You need to keep as close an eye on your costs as you do your sales (especially if you’re afraid of what you might find). These should be tracked as closely and often as possible – weekly is ideal, daily is even better.

The key way to do this is by identifying the key variable costs, and then working out what causes them to rise and fall. Watch your gross profit margin – see what affects it, and try to keep it healthy as falling margins can be caused by many things (higher input prices, a changed product mix, production inefficiencies and discounts).

Finally group different cost types into cost centres, for instance a warehouse and delivery business could group its direct costs into warehousing and delivery costs. You can match these costs with the revenue from each mart of the business, and see how profitable each is and related overhead items (phone charges, stationery, etc.) can be grouped into a single cost figure.

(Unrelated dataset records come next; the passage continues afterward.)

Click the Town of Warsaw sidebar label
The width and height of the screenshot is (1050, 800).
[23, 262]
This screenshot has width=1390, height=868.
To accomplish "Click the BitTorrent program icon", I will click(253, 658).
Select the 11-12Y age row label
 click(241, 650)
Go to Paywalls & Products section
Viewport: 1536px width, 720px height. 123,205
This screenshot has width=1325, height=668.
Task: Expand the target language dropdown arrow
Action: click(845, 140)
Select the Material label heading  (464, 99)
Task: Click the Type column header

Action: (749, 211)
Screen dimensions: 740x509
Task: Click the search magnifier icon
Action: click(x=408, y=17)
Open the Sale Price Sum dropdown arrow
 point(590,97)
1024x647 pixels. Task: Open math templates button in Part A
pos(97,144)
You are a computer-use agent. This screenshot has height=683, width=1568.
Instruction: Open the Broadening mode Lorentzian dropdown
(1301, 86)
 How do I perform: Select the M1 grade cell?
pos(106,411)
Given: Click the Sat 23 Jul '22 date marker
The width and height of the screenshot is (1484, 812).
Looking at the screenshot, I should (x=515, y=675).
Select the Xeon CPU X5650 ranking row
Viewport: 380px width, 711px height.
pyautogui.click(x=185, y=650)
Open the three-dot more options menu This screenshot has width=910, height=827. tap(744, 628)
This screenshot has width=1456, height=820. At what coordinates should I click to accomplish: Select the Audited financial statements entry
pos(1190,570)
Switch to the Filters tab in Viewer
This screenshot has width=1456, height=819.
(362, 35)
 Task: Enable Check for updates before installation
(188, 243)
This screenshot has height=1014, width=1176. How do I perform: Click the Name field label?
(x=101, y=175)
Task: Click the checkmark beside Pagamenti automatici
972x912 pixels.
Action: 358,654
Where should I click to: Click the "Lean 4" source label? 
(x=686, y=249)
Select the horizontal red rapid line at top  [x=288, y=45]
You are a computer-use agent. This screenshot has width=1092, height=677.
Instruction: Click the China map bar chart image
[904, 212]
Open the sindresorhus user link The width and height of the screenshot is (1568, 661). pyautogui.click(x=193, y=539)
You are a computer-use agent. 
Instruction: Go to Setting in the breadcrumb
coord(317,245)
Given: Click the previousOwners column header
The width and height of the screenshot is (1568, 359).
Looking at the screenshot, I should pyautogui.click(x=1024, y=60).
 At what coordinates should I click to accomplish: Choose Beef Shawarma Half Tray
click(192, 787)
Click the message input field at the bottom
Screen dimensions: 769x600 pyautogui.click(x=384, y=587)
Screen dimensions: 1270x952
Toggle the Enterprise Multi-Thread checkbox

Finding and making use of the KPIs in your firm working capital

If you want your business to be flexible, and give it room to manoeuvre, you need to generate as much cash as possible. To do this you need control over your working capital – stock, creditors, debtors, and work-in-progress.

Begin by finding out how much extra working capital you need i.e. how much you’d need to fund an extra 10% increase in monthly sales. If you can’t make this figure, you might need to say no to large orders etc. After this make an ‘aged’ list of debtors and creditors and use this to track and highlight overdue, suspect, or simply large customer payments.

Finally work out your stock turn figure – the ratio of cost-of-sales to stock and see if it decreases and why – it will tell you if you’re purchasing stock you cannot sell. Breaking down this figure into separate product categories can more accurately show you where the problems are.